Oblate Father Alexis Joveneau was said to have inappropriately touched women and girls in the Innu community in Quebec where he ministered from 1953 until his death in 1992.
Visitors are seen outside St. Joseph's Oratory in Montreal Oct. 2. (CNS photo/Gregory A. Shemitz)
The revelations came during five days of hearings that ended Dec. 1 by the National Inquiry into Missing and Murdered Indigenous Women and Girls regarding events in the Cote-Nord region in eastern Quebec.
Joveneau was a prominent religious leader among the Innu people and was held in high regard in the community.
Women from the Innu Nation of the Lower North Shore told the hearing in the town of Maliotenam that the Belgian priest assaulted them, especially when he heard their confession or visited their families.
They recalled how the priest would make them sit on his knee during confession and engage in inappropriate conduct, such as placing his tongue in their ear or touching their chest and playing with their bra.
The Missionary Oblates of Mary Immaculate said in a statement Nov. 29 that the order was "deeply concerned and saddened by the testimonies" and wanted "all the light be shed on these events."
The statement did not mention Joveneau.
The Oblates have a long history with various First Nation communities in Canada and Quebec.
The statement said the order intended to "collaborate fully" in the investigation and that the Oblates "strongly condemn any form of physical or psychological violence."
The late Bishop Henri Goudreault of the former Diocese of Labrador City-Schefferville presided at Joveneau's funeral Dec. 28, 1992, at the First Nation community of La Romaine. The parish in Marie-Reine-des-Indiens, which the Oblate missionary led for nearly 40 years, was part of the diocese.
In 2007, with the dissolution of the diocese, the parish became part of the Diocese of Baie-Comeau, now overseen by Bishop Jean-Pierre Blais. He declined to comment on the revelations.
Meanwhile, new class actions regarding sexual abuse were being filed and approved by the courts against religious congregations operating in Quebec.
The Superior Court of Quebec authorized a class action against the Brothers of the Sacred Heart.
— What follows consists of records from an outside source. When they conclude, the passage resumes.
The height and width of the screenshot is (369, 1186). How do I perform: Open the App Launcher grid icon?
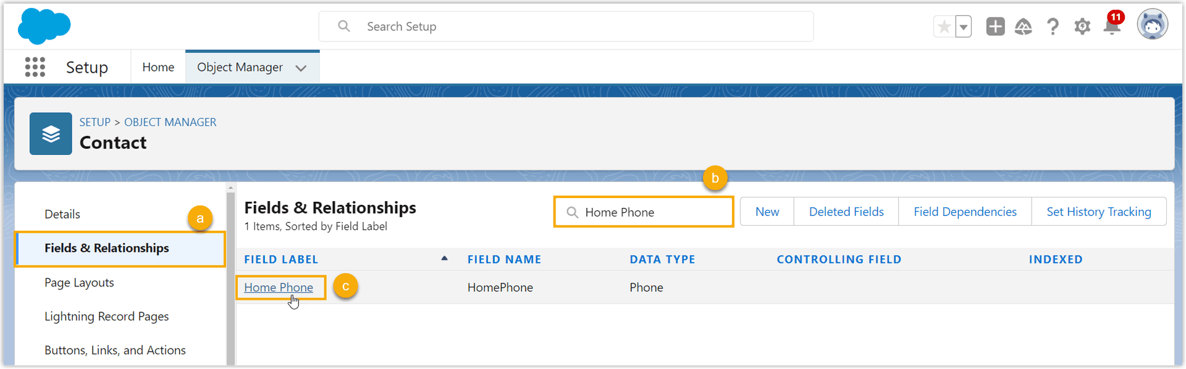(x=35, y=67)
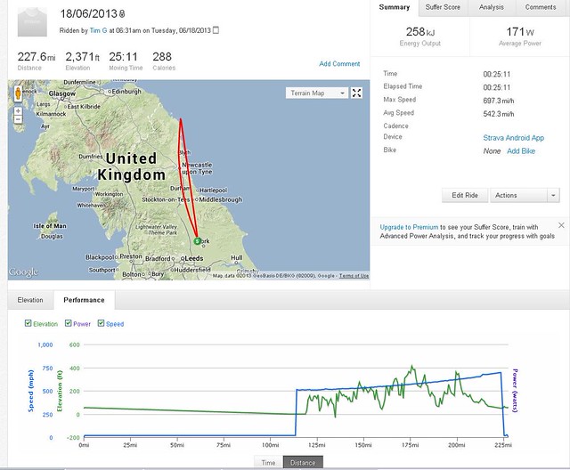Viewport: 570px width, 470px height.
Task: Click the Edit Ride button
Action: pyautogui.click(x=465, y=195)
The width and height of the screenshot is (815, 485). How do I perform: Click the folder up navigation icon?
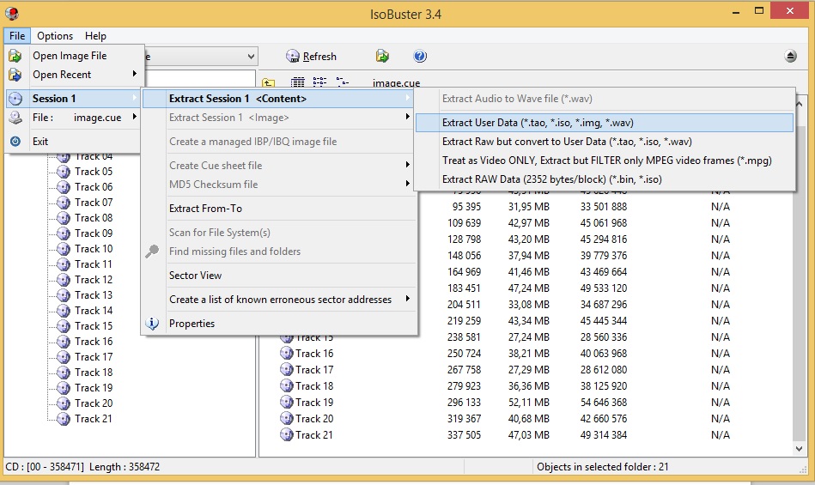tap(269, 82)
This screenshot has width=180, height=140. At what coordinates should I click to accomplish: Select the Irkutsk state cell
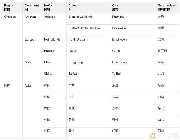tap(88, 53)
The lawsuit was against a congregation member by those sexually abused while they were students, residents or candidates for admission at Mont-Sacre-Coeur College, in Granby from 1932 until 2008. The man who initiated the class action said that beginning at age 13 in 1972 and continuing until 1975, then-Brother Claude Lebeau assaulted him more than 300 times. Other brothers are named in the class action, including Brother Jean-Guy Roy, who oversaw Radio Ville-Marie, a Catholic radio station in Montreal, for many years.
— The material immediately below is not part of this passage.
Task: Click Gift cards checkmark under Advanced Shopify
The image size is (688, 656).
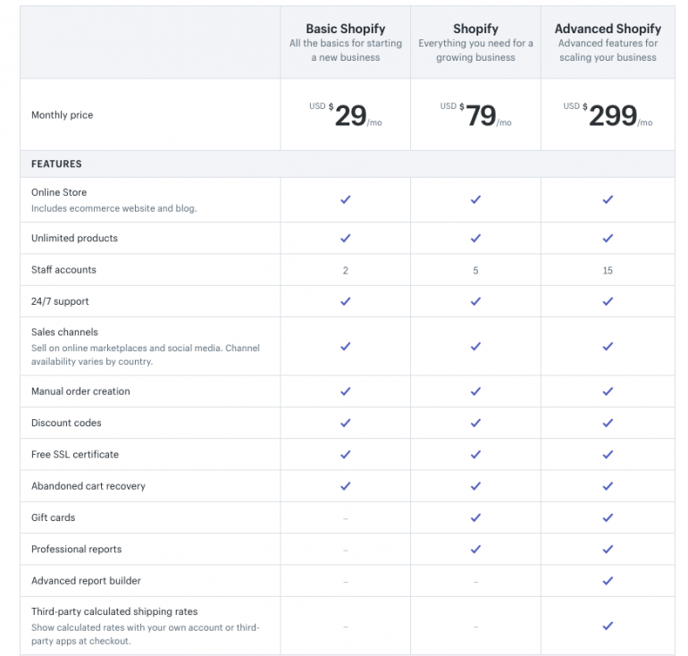Action: click(x=608, y=517)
On Nov. 17, lawyers in another case asked the Superior Court to authorize a class action against the Order of Servites of Mary, a religious congregation that has been in Quebec for more than 100 years. The order administered Servites College in Ayer's Cliff from 1948 to 2007.
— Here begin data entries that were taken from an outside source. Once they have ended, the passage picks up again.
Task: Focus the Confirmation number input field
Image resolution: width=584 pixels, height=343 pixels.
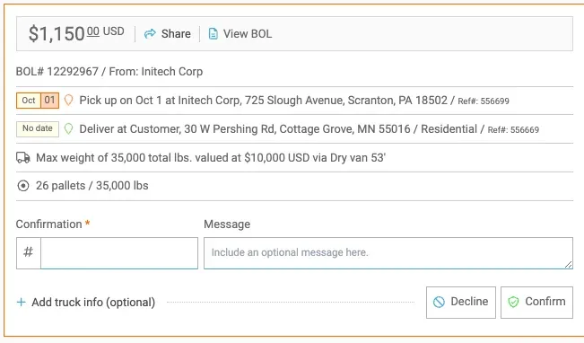Action: pos(119,253)
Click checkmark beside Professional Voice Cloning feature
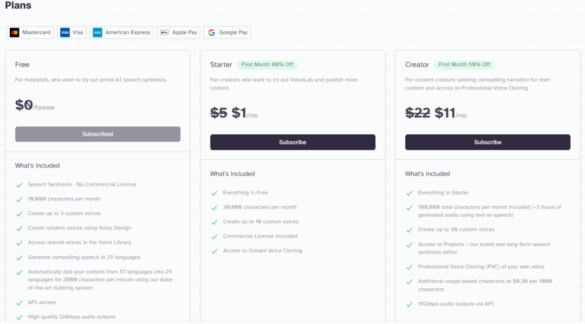Image resolution: width=585 pixels, height=324 pixels. pyautogui.click(x=410, y=267)
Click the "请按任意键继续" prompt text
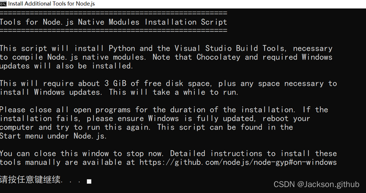The height and width of the screenshot is (193, 366). click(x=31, y=181)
Lawyers filed a case on behalf of a 57-year-old man who claimed he was sexually assaulted for two years beginning when he was 12 by Servite Father Jacques Desgrandchamps.
Desgrandchamps, now a priest in the Archdiocese of Ottawa, was placed on leave from ministry by Archbishop Terrence Prendergast. The congregation also placed the priest on leave.
In another case, Montreal's St. Joseph's Oratory asked the Supreme Court of Canada to remove its name from the list of institutions in a class action approved Sept. 26 by the Quebec Court of Appeal. The lawsuit was brought on behalf of all Quebec residents who were sexually abused by members of the Canadian Province of the Congregation of Holy Cross at any of its locations in Quebec including the oratory.
Oratory officials argued the lawsuit imposes a legal burden on a situation that dos not involved them but only the congregation.